Où sont passés les accords de sortie de crise ?
Dans les mois qui ont suivi l’assassinat du président Jovenel Moïse, plus d’une dizaine d’accords ont vu le jour. Les uns étant pour la plupart viscéralement opposés à l’autre. Des acteurs locaux et de la communauté internationale ont appelé à une fusion de tous les documents pour parvenir à un accord unique accepté par les différentes parties prenantes, mais les rencontres entre les différents acteurs se sont systématiquement terminées sur un échec.
Si la crise politique traîne en longueur, ce ne sont pas des propositions de solution qui manquent, alors que les signataires des documents rendus publics se vantent chacun de leur côté d’être détenteurs de la solution, mais leur existence n’a selon les constats pas contribué à résoudre ce problème majeur qui taraude le pays.

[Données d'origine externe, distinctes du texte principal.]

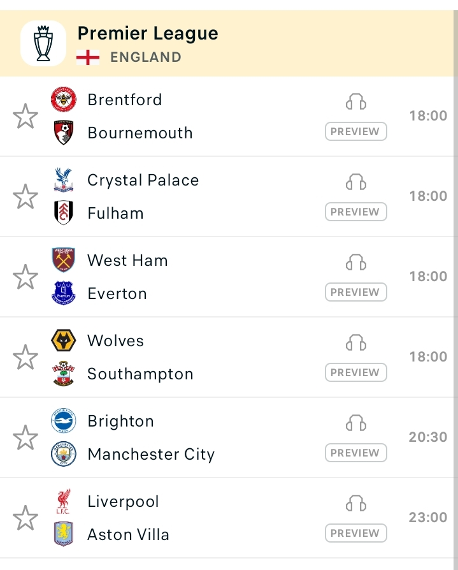
Task: Toggle favorite star for Crystal Palace vs Fulham
Action: pyautogui.click(x=25, y=196)
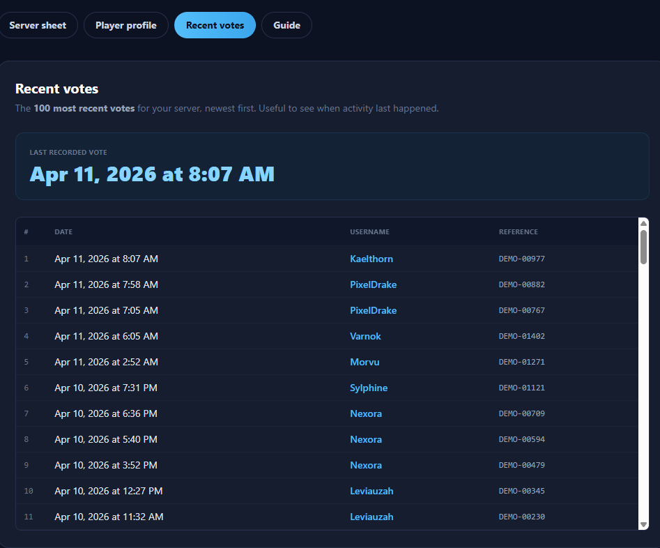Click PixelDrake username beside reference DEMO-00767
Screen dimensions: 660x548
pos(373,310)
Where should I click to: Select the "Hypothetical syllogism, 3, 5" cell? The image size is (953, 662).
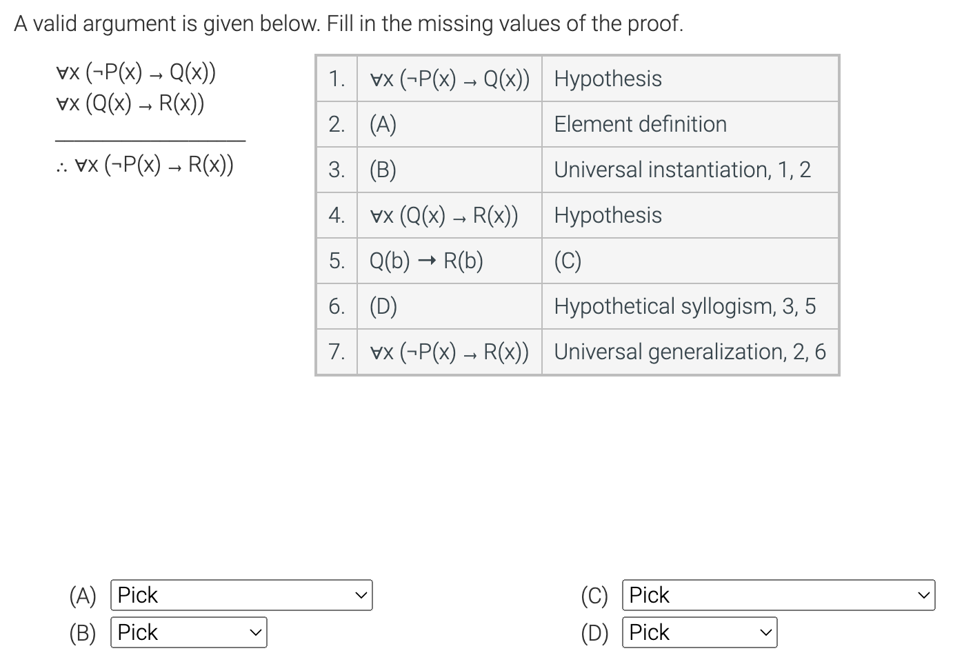[x=690, y=306]
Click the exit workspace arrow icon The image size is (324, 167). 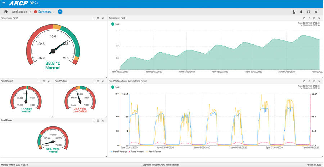click(x=6, y=12)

De plus, depuis la pénurie drastique de produits pétroliers qu’a connue le pays, les porteurs de ces propositions ont pratiquement disparu des radars, alors que la situation est au plus mal. Le phénomène de l’insécurité prend chaque jour des proportions inimaginables, où les massacres et les exécutions sommaires se multiplient. C’est visiblement le Premier ministre, Ariel Henry, supporté par l’international, qui dirige un gouvernement de plus en plus décrié, qui mène totalement la danse.